- [What is needed] Search the material below for the word "agent". Copy every line where it is found.

- [Input for this task]
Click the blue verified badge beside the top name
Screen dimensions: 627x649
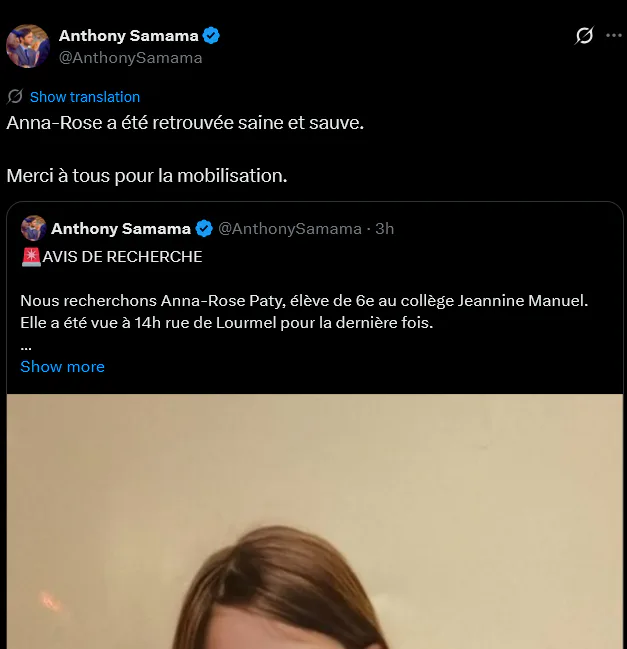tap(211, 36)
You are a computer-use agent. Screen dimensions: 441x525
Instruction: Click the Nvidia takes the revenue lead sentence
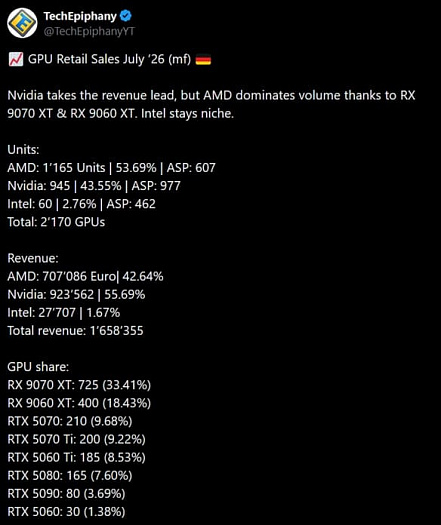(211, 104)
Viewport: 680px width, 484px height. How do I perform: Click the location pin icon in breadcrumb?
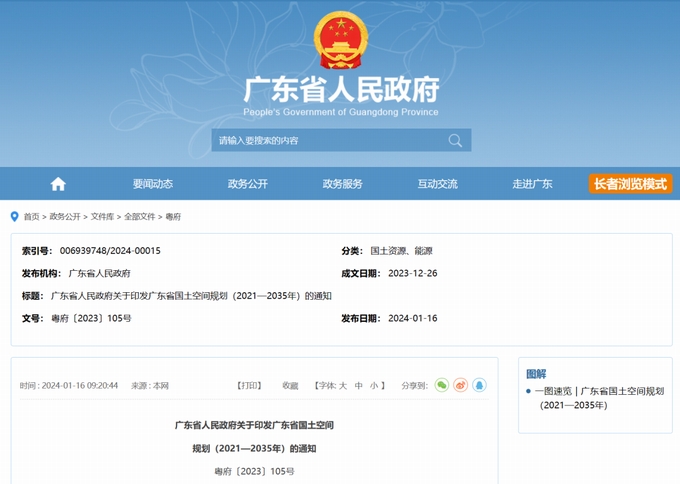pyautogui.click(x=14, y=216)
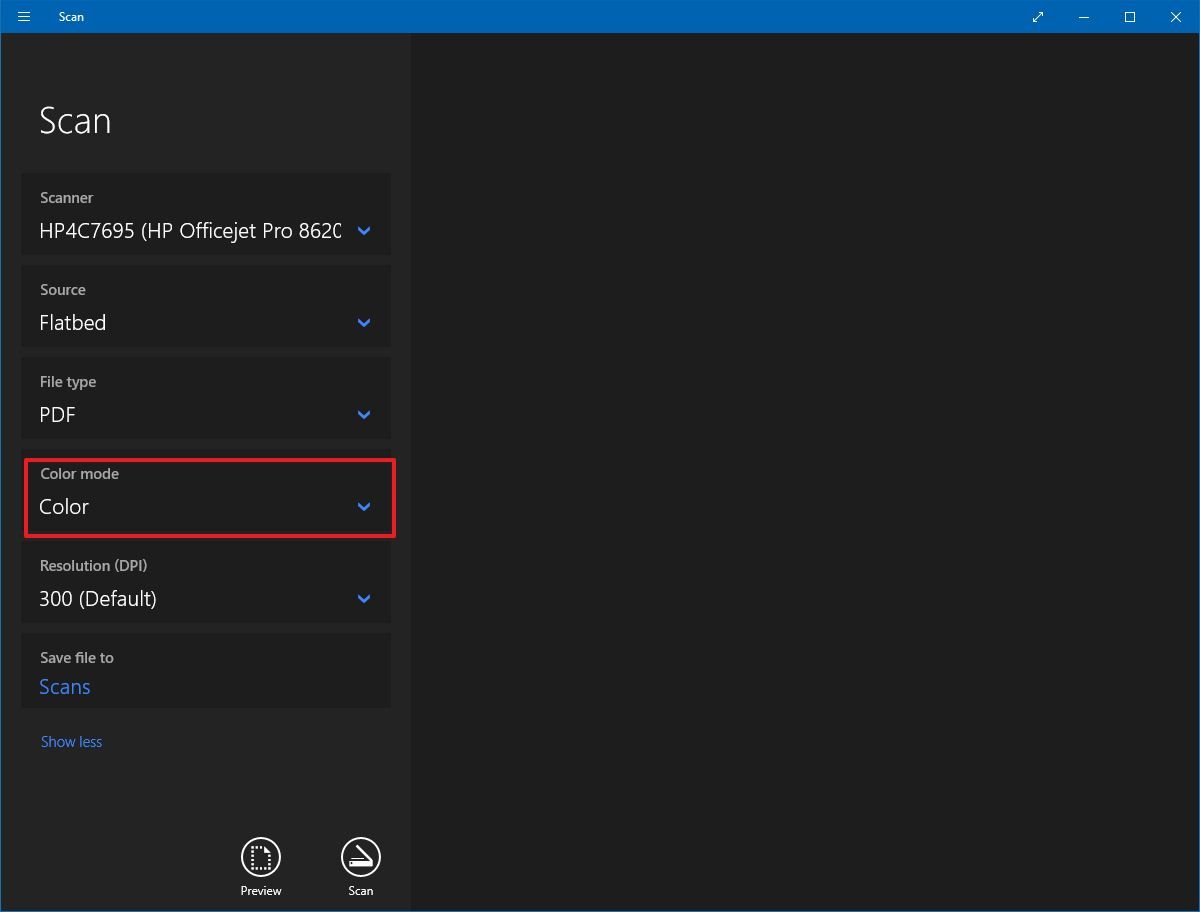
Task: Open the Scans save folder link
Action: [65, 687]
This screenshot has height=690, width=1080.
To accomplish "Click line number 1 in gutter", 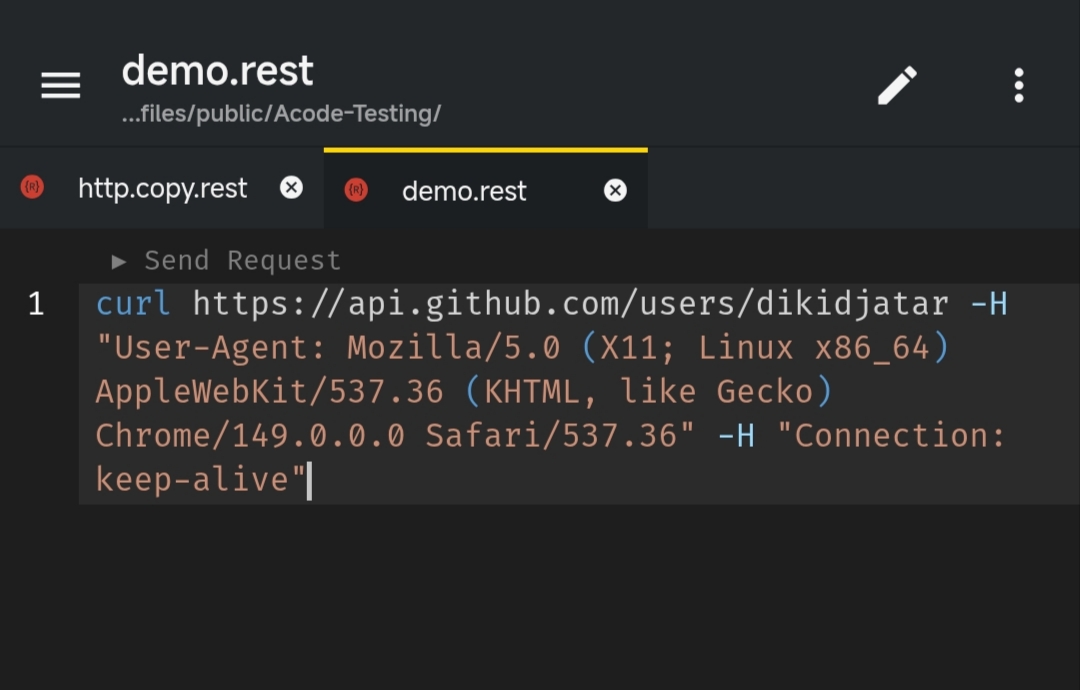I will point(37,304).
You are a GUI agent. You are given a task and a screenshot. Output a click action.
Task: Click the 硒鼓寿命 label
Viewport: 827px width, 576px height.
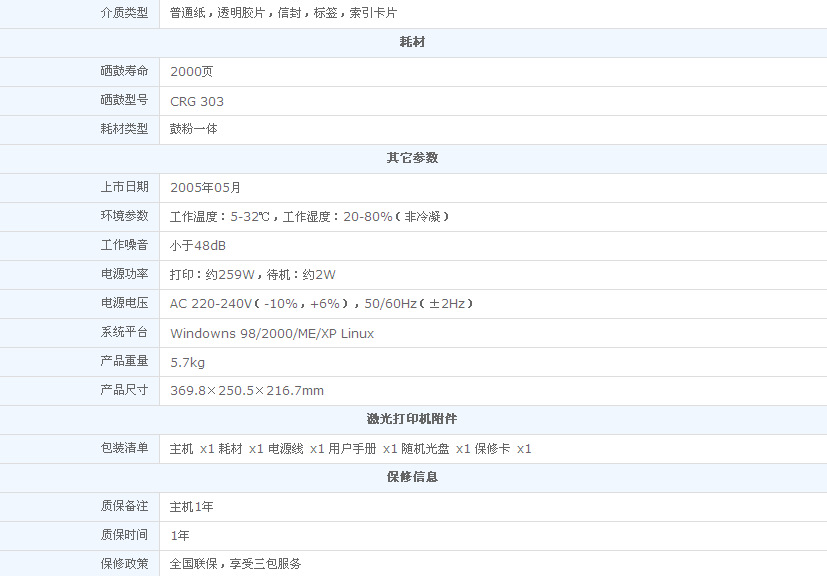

- [Written answer]
You are a computer-use agent. Screen dimensions: 441x525
You are a GUI agent. You are given a task and a screenshot. Output a click action.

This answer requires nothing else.